• **Document passage**
>>>

One example, he said, was two instances of a GE PACS running at two hospitals, which have since been merged into one. When they were separate, code was needed to enable radiologists to be routed to the correct PACS when calling an image from the RIS, setting the context for viewing and calling the image on screen.
Morton's colleague and Associate Chief Information Officer of Operations Tom Riesenberg said imaging operations across radiology, cardiology, ophthalmology, emergency department, OBGYN, dermatology and other departments use at least 12 different PACS systems. They're all stable systems and working well. IT's job is keeping the business running smoothly, keeping the software up to date, and ensuring closer integration with Penn Medicine's Epic Systems Corp. EHR system, which also pipes image data and test results into a Web-accessible patient portal.
The Epic integration covers Penn Medicine's meaningful use needs. Long term, however, the health system is evaluating a vendor-neutral archive (VNA), into which it will merge all medical image data from existing long term PACS managed archives. Each department PACS will continue to provide specific departmental functions, but its standards-based relationship to the VNA will also make patient studies accessible to clinicians throughout Penn Medicine, as well as the patients. The eventual VNA implementation represents a strategic infrastructure investment to keep medical images and documents in one place, accessible with one EHR interface and viewing tool. This will eliminate the "spackleware" situation, satisfy regulatory needs and set the stage for coming big data projects.
"We have a lot of fragmented archives out there, all around the place," Riesenberg said. "That's creating certain complications for us economically speaking, but it's also creating complications in terms of clinical review of these studies across these many different PACS systems makes it very, very challenging, requiring unique EHR interfaces for different PACS viewers, each with a different graphical user interface, unique provider training, and other technical complications along those lines."

<<<

• **Tasks for this exercise**
A. Name every department that the passage on Penn Medicine's imaging systems identifies as using PACS systems.
B. Extend the passage on Penn Medicine's imaging archives with the next part, picking up after its final sentence.

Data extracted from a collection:
>>>

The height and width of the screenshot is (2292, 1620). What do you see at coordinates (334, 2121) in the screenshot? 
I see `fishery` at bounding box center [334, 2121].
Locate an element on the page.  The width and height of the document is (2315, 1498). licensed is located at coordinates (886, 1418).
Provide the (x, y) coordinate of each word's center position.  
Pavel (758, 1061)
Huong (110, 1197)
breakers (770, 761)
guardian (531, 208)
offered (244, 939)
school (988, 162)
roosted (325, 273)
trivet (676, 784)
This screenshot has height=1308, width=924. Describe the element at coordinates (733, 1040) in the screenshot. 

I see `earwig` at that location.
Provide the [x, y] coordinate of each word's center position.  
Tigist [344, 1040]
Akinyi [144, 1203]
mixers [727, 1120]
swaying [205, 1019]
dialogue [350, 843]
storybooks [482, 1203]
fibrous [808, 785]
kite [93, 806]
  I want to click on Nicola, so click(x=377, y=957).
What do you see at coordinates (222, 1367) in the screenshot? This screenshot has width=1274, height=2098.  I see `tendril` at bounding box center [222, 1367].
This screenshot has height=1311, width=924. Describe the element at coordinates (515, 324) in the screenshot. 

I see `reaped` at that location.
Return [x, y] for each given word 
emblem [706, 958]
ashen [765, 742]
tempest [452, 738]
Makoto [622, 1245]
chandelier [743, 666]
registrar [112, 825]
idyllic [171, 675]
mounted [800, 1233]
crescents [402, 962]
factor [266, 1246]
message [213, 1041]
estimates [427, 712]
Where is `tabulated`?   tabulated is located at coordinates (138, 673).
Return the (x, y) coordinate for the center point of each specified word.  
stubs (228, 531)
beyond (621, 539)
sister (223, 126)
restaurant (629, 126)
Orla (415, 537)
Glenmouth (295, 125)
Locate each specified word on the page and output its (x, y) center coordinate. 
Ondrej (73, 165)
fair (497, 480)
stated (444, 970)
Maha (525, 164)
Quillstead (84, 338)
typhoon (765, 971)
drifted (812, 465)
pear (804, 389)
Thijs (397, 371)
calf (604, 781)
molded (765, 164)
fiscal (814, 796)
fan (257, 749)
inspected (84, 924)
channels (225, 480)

<<<

• **Task answers**
A. Radiology, cardiology, ophthalmology, emergency department, OBGYN, dermatology

B.
VNAs could be the answer to enabling meaningful use attestation for healthcare CIOs faced with PACS systems that don't necessarily integrate well with EHRs and other data systems. They make sharing images with primary care or attending physicians easier, Riesenberg said. Another payoff is that VNAs also give a radiology department more vendor-independence when choosing future PACS systems, which isn't always the case today "when the PACS vendor owns the archive," he said.
Penn Medicine will likely migrate out of its current PACS-centric long term archives into a VNA one PACS archive at a time. The project will be driven by business reasons, such as avoiding the high cost associated with replacing PACS archive storage systems when they run out of space or become too expensive to maintain (approaching end of life).
"At each one of these business events, you seize the opportunity to migrate [a PACS archive] to the VNA," Riesenberg said. "It might take us four or five years to migrate them all. That's the vision; it's usually not driven by image-viewing interoperability or a lower SAN cost or something like that. It tends to be more investment-driven. You've already bought the [VNA] software, all you have to do is add some storage, maybe some servers and redundancy, and add the next PACS archive in there."